The $A climbed again, after being pushed lower towards ~US79.0c early yesterday evening.

Locally today, two speeches by Reserve Bank of Australia (RBA) officials are keenly anticipated for any commentary regarding yesterday’s national employment statistics.

Overseas Market Commentary

Major European and US equities markets opened higher overnight, but corporate earnings and news, currency swings, plus oil reaching and falling from seven-week peaks, produced vacillations from which some indices failed to recover.

The European Central Bank (ECB), as expected, did not make any changes at its policy meeting.

ECB president Mario Draghi, in the post-meeting press conference, reiterated economic indicators remained the key to any tightening, and that they did not yet point to near-term adjustment.

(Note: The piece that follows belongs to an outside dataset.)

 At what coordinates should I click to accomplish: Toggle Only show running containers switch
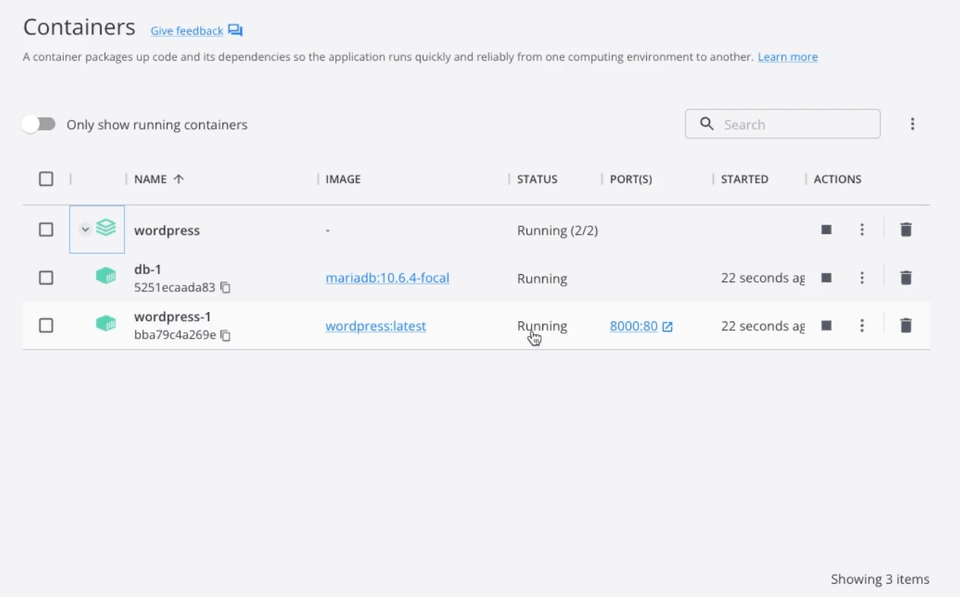click(39, 124)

This included for the monthly €60B bond purchase program, which Mr Draghi said could extend into next year, but which would be considered in detail in Autumn. The euro subsequently maintained a significant pre-meeting appreciation.

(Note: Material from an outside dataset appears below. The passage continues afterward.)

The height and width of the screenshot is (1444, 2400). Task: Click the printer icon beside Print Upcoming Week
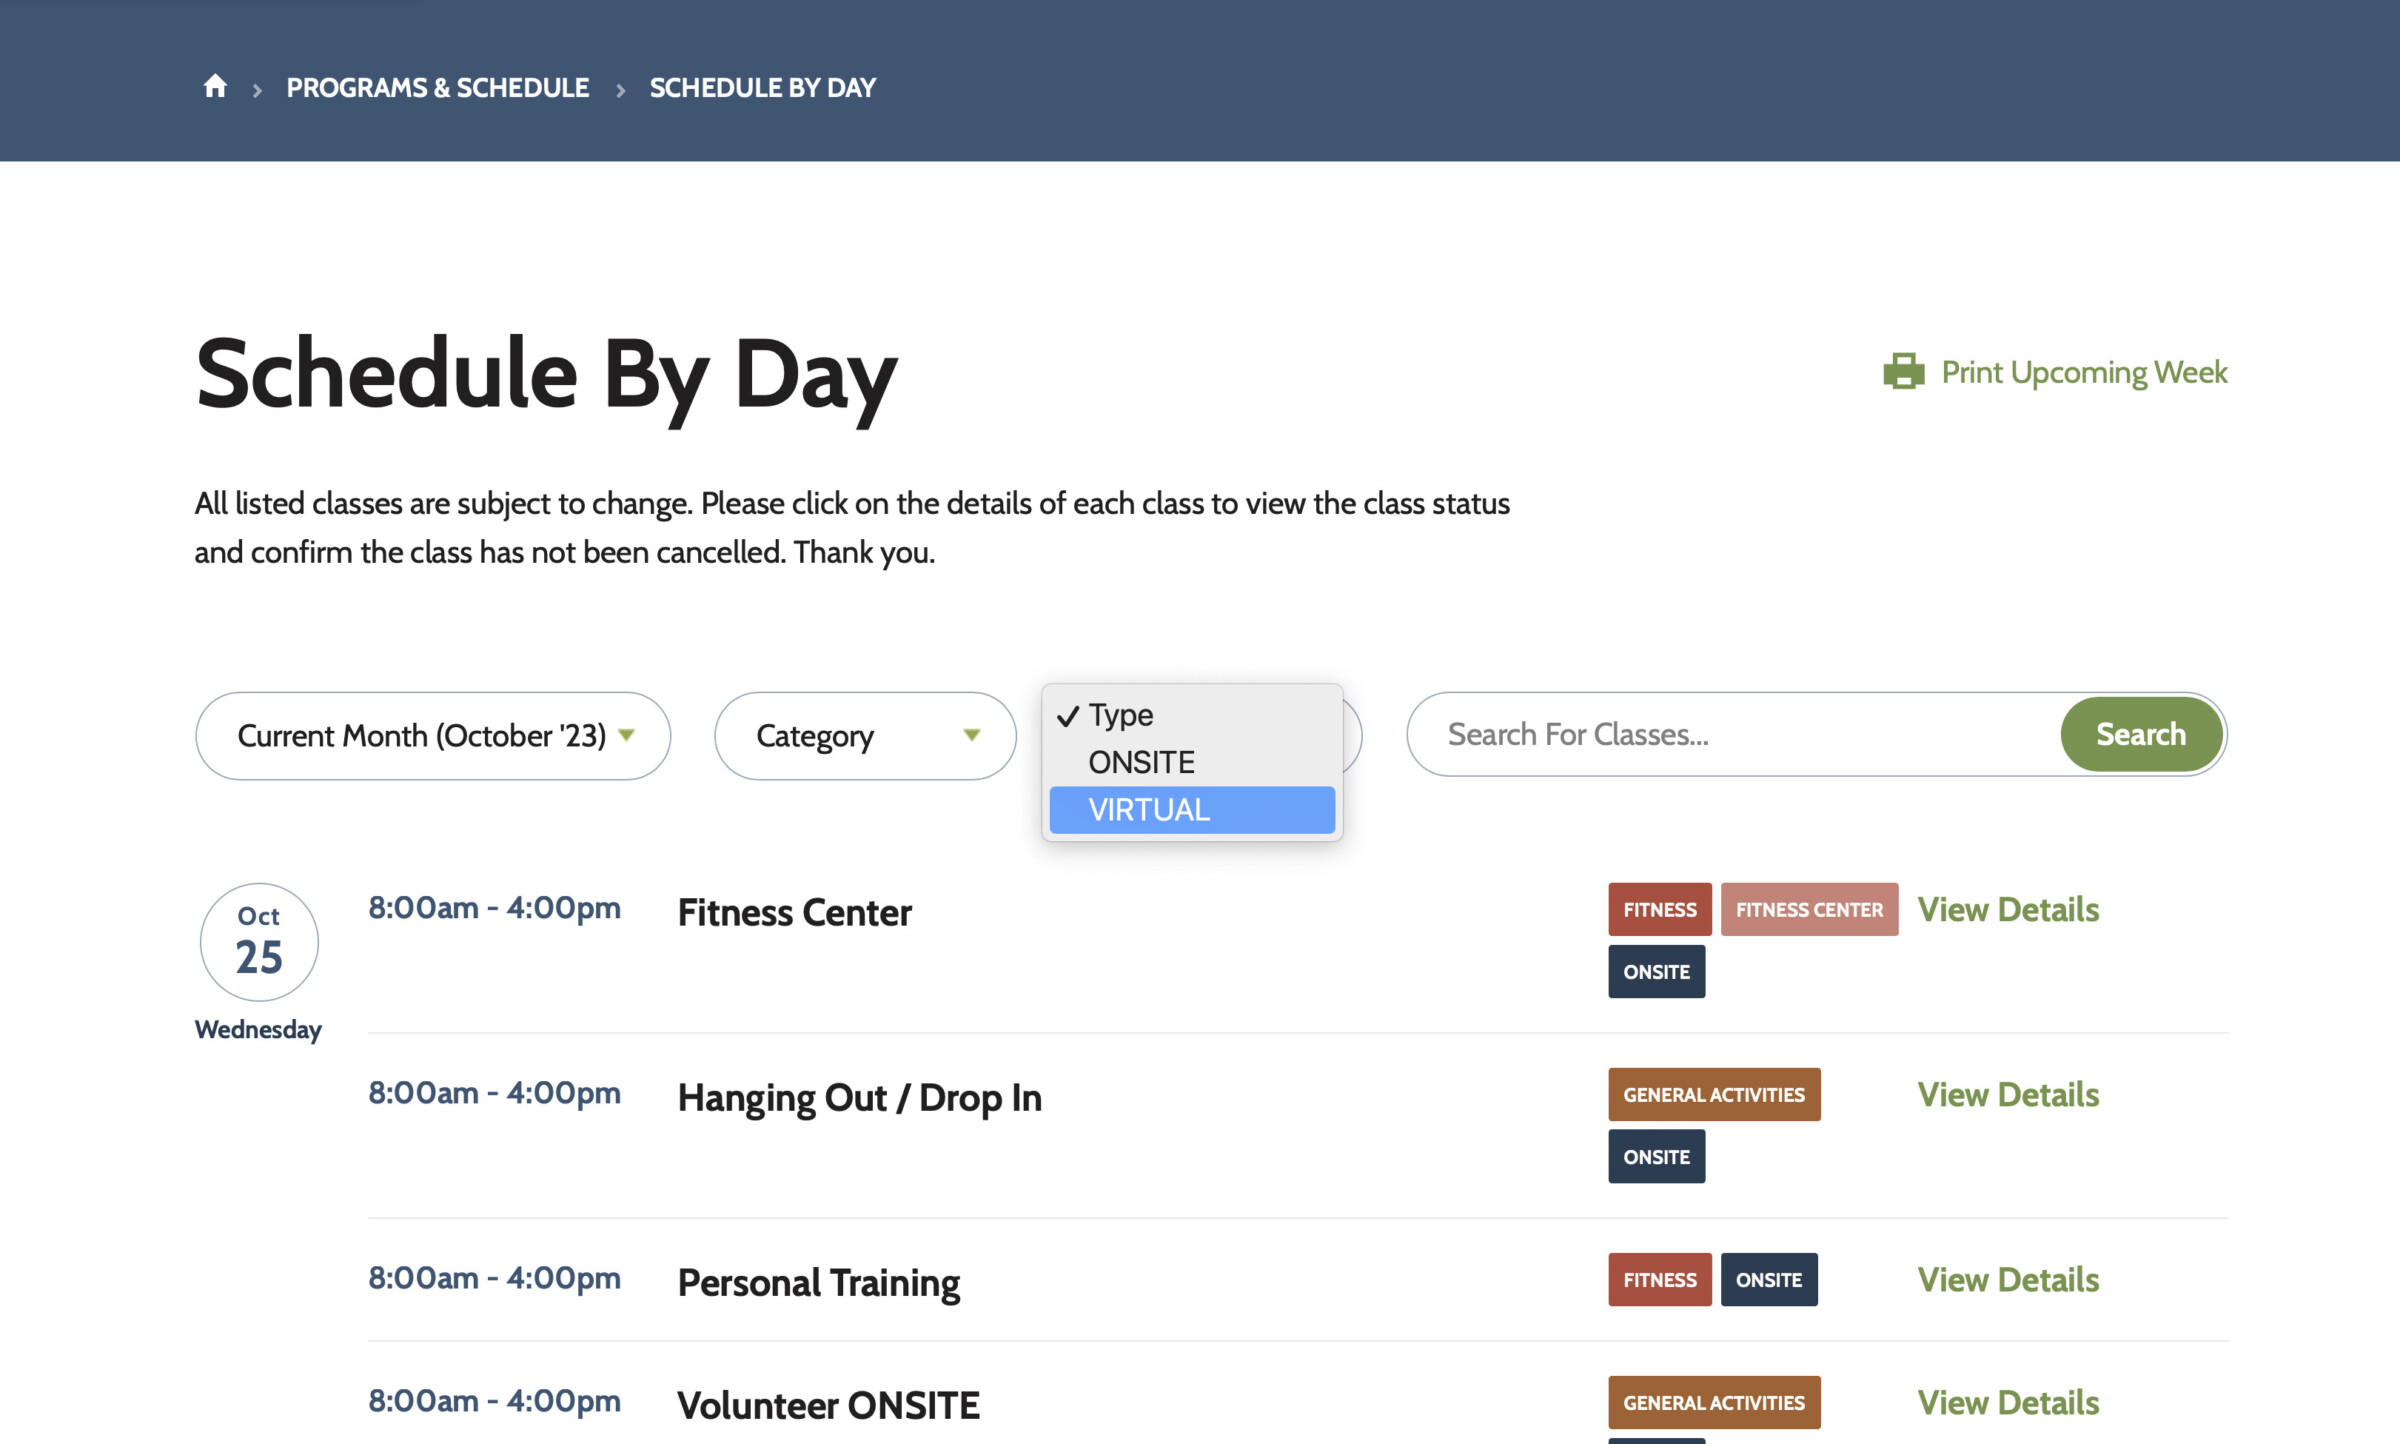(1903, 371)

Earlier yesterday, the Bank of Japan had also maintained status quo and indicated it would do so for some time, again pushing back the timetable for target inflation.

In data releases, US weekly new unemployment claims dropped by 15,000 and the four-week moving average by 2250.

The July Philadelphia Fed manufacturing index tumbled eight points to 19.5, ahead of national updates from next week.

June retail sales surprised on the upside in the UK, rising 0.6% for the month, despite a 1.3% fall for the quarter. Warmer than usual weather was cited for improved apparel and household goods sales.

In the meantime, the International Monetary Fund (IMF) was reported to have imposed a Greek debt cap as a condition for approving the further release of bailout funds.

Tonight in the US, no new major economic data releases are anticipated.

Colgate-Palmolive, General Electric, Honeywell, Schlumberger, Tokyo Steel and Vodafone are among companies scheduled to report earnings or provide trading updates.

In overnight corporate news, Unilever’s pleasing interim results supported general consumer stocks.

Sears revealed a deal to sell select Kenmore products through Amazon, skittling home goods and improvement retail stocks however.

Exxon Mobil received a $US2M US treasury penalty for breaching sanctions against Russia in 2014. The group was headed at that time by current US secretary of state Rex Tillerson.